Ms. Quinn and her team are taking a cautious approach in responding to news media interest in the wedding. While Ms. Quinn has talked during public appearances about how much fun she is having planning the event, she and her aides have closely guarded the details about the event, saying that it is a private moment. They did release a copy of the save-the-date notice, and said that although members of the news media would not be allowed in the wedding, they expected to release a photograph or two. Ms. Quinn agreed to speak generally about the wedding; Ms. Catullo, a products liability lawyer, declined to be interviewed.
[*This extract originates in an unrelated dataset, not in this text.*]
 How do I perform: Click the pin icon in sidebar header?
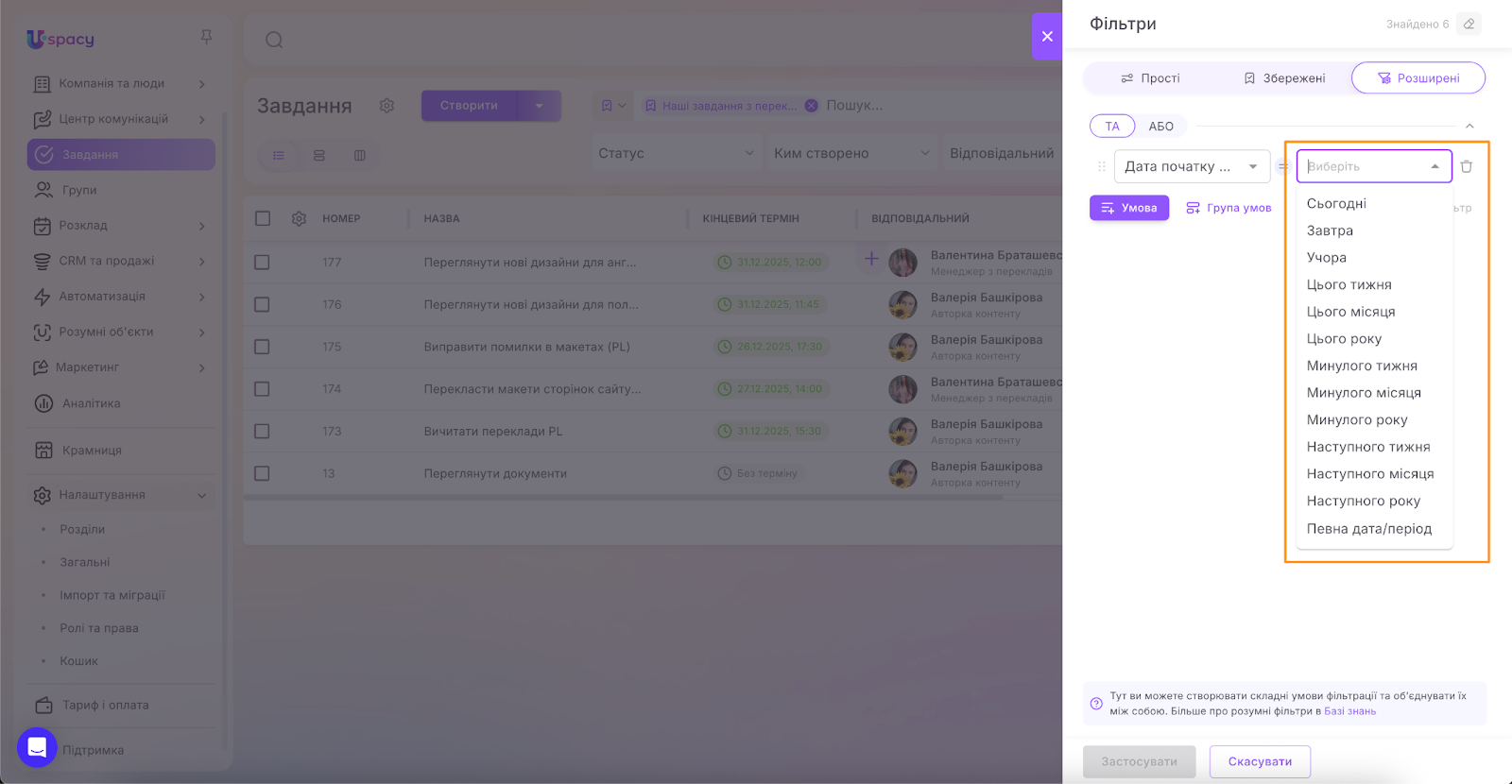[x=206, y=37]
Longtime observers of the New York political scene said the wedding could benefit Ms. Quinn, as it would give her an early chance to share her story with voters and to underline the historic nature of her candidacy — if elected she would be the first woman and the first openly gay person to lead the nation's largest city. The wedding will also offer Ms. Quinn, sometimes portrayed as a brash and sharp-tongued leader, a chance to soften her image.
“She comes over, typically, as a rather tough politician,” said Kenneth Sherill, a professor of political science at Hunter College. He said the wedding could be a humanizing moment for Ms. Quinn.
“It puts a warm and loving face on a politician, at a time when we don't think of politicians that way,” he said.
Quinn is well aware that cynics may erroneously read her nuptials as a political move, and insists she's carefully avoiding turning her special day into a stump speech. There's really not a political implication to this for me as it relates to electoral politics,” she said. “We're trying to make it really a day, a night that's about friends and family and us.”